FDR: First-degree relative, HV: Healthy volunteer

Tables 4 and 5 will show seroprevalence of anti-T. gondii antibodies in different groups. Diagnosis would be according to ICD-10:[6] F1 standing for mental and behavioural disorders due to psychoactive substance use, F2 standing for schizophrenia, schizotypal and delusional disorder, and F3 standing for mood [affective] disorders.

Table 4.

Seroprevalence of anti-Toxoplasma gondii IgM antibodies in different groups

Groups IgM positive IgM negative IgM equivocal Total
N % N % N % N %
F1 x x x x x x x x
F2 x x x x x x x x
F3 x x x x x x x x
None* x x x x x x x x
Total x x x x x x x x
*

The ‘None’ group constitutes of first-degree relatives (FDR) and healthy volunteers (HV). F1: Mental and behavioural disorders due to psychoactive substance use, F2: Schizophrenia, schizotypal and delusional disorders, F3: Mood [affective] disorders

Table 5.

Seroprevalence of anti-Toxoplasma gondii IgG antibodies in different groups

Groups IgG positive IgG negative IgG equivocal Total
N % N % N % N %
F1 x x x x x x x x
F2 x x x x x x x x
F3 x x x x x x x x
None* x x x x x x x x
Total x x x x x x x x
*

The ‘None’ group constitutes of first-degree relatives (FDR) and healthy volunteers (HV). F1: Mental and behavioural disorders due to psychoactive substance use, F2: Schizophrenia, schizotypal and delusional disorders, F3: Mood [affective] disorders

5. DISCUSSION

We have presented here the study protocol of the investigation of the relationship between Toxoplasma gondii and psychotic disorders with implications toward a brain-based diagnostic system and novel treatment approaches.

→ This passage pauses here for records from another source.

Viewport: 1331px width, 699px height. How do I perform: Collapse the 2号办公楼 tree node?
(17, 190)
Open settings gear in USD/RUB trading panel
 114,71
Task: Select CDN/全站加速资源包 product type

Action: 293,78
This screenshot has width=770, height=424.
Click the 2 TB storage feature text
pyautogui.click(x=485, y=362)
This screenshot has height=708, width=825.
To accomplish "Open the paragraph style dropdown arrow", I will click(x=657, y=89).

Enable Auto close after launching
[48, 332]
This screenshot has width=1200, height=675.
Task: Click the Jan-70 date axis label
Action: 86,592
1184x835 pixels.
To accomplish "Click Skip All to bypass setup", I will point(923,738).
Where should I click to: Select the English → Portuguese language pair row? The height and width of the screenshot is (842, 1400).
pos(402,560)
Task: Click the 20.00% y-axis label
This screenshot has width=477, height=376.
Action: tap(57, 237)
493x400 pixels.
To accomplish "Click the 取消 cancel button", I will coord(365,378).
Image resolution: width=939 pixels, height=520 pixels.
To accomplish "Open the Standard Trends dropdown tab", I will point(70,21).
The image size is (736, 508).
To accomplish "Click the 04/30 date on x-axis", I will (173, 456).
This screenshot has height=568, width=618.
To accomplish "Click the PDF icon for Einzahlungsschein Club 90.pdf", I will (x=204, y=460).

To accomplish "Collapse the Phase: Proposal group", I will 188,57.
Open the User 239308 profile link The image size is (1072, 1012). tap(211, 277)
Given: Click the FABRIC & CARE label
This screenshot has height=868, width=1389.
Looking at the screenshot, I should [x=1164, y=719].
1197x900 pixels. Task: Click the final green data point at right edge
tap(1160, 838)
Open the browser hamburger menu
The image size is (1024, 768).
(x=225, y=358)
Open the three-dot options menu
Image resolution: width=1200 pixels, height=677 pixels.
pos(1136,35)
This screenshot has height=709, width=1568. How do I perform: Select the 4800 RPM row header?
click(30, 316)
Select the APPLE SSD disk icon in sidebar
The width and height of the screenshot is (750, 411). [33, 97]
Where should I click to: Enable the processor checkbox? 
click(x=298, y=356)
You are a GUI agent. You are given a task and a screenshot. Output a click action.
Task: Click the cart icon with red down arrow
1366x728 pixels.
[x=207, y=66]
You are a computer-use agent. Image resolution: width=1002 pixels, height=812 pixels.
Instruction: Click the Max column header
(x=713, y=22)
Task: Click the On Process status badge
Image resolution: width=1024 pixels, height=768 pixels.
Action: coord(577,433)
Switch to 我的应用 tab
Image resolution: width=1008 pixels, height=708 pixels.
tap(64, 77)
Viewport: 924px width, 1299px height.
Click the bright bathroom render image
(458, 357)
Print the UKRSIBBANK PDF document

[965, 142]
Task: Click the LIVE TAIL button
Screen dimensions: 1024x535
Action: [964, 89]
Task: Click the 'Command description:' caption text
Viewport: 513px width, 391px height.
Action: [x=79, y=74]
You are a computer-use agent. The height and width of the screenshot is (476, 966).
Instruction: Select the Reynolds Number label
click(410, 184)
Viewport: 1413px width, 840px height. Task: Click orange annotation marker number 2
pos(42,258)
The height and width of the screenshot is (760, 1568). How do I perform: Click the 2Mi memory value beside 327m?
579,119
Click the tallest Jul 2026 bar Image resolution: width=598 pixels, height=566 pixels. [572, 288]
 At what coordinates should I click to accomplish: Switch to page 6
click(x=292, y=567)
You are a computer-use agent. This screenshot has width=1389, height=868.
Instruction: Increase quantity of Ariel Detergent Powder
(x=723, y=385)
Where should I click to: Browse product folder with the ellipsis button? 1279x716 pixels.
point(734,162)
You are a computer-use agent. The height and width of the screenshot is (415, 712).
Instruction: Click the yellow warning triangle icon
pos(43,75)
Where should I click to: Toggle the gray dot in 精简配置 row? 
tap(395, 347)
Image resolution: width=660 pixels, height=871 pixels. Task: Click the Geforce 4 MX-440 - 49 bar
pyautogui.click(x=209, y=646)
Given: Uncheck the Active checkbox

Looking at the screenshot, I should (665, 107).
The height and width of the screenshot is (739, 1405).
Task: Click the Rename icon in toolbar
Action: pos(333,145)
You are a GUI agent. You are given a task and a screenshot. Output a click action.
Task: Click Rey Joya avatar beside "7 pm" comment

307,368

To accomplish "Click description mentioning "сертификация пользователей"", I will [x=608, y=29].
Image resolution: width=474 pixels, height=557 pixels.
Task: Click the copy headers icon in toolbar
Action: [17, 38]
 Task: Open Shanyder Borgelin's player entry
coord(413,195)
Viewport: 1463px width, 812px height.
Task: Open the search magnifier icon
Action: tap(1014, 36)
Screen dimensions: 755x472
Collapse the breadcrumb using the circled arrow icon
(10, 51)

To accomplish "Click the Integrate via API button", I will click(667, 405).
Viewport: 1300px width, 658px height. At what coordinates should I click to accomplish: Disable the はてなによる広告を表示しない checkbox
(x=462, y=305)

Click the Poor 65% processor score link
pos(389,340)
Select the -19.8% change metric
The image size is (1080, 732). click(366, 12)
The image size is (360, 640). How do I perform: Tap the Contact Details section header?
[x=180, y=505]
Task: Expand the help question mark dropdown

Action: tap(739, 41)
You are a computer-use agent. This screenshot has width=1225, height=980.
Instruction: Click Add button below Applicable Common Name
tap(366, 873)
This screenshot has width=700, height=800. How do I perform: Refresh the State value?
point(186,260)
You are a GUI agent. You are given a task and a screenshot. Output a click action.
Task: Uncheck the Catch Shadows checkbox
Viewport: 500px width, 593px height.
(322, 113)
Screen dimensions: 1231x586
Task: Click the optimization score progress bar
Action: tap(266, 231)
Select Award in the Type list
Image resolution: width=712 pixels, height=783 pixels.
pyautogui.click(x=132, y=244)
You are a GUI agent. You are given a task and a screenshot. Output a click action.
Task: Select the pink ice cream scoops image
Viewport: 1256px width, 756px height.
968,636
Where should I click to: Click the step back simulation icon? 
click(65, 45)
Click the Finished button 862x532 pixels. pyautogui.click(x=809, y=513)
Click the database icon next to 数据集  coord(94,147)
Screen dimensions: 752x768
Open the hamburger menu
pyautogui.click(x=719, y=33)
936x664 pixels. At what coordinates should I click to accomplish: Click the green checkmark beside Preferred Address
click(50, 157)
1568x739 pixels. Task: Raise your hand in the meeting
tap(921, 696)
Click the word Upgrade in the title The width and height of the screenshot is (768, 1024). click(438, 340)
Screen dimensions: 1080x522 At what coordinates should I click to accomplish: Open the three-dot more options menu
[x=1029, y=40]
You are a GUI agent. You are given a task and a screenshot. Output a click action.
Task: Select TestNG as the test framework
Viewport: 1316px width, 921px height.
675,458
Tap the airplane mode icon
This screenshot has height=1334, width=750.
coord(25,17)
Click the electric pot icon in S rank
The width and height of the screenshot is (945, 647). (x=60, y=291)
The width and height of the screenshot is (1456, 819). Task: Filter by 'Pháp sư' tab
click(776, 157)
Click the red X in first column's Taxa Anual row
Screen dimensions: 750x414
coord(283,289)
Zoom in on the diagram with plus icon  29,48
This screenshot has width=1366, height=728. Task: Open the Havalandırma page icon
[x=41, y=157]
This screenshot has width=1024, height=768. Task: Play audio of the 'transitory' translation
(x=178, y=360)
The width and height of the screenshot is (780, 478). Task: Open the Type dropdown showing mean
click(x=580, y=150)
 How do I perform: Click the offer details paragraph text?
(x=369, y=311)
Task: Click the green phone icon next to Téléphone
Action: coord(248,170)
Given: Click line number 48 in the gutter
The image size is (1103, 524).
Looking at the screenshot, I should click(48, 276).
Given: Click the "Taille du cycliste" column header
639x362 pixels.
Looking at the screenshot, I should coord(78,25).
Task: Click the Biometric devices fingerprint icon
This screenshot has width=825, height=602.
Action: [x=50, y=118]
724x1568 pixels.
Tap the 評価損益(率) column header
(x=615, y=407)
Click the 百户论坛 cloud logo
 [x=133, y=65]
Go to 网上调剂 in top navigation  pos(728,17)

This line of investigation is not restricted to psychosis among adults. Researchers have explored this subject in different neuropsychiatric disorders as well as in the young population. Abd El-Aal et al. [7] found “significant associations between T. gondii seropositivity of epilepsy and depression groups where youth and adults had the highest sero-T. gondii infection especially male in rural areas with low social class”. Among children and adolescents, Yalın Sapmaz et al. [8] found higher T.gondii IgG seropositivity in depression, especially with suicidality. But, exploring suicidality among adolescents and T. gondii infection, Sari and Kara [9] found no significant differences between the patient and the control groups.

6. CONCLUSION

This study protocol outlines how the investigation of the relationship between Toxoplasma gondii and psychotic disorders is planned that has implications toward a brain-based diagnostic system and novel treatment approaches.

Footnotes

ETHICS AND DISSEMINATION

Consent: Authors will obtain informed consent from participants and authorized surrogates.

Ethical approval: The study proposal was approved by the Institutional Ethics Committee of GMCH (No. MC/02/2015/19, Date: 06/04/2015).

Confidentiality: Personal information about participants will be coded in order to protect confidentiality.

Declaration of interests: India-US Fogarty Training in Chronic Non-Communicable Disorders and Diseases Across Lifespan Grant #1D43TW009120 (SS Bhandari, Fellow; LB Cottler, PI).

Access to data: Along with the principal investigator (first author) and the co-investigator (second author), the funding agency (SSUHS) will have access to the final dataset.

Ancillary care: Any harm resulting from the interview for collection of demographic and clinical information as well as during the collection of blood samples will be addressed appropriately through mental and physical treatment and management as deemed necessary.

Dissemination policy: Not only participants and healthcare professionals but also the public and other relevant groups can access results from investigators and sponsor through publication [10].

Publisher's Disclaimer: DISCLAIMER

Publisher's Disclaimer: The products used for this research are commonly and predominantly use products in our area of research and country. There is absolutely no conflict of interest between the authors and producers of the products because we do not intend to use these products as an avenue for any litigation but for the advancement of knowledge. Also, the research was not funded by the producing company rather it was funded by personal efforts of the authors.

COMPETING INTERESTS

Authors have declared that no competing interests exist.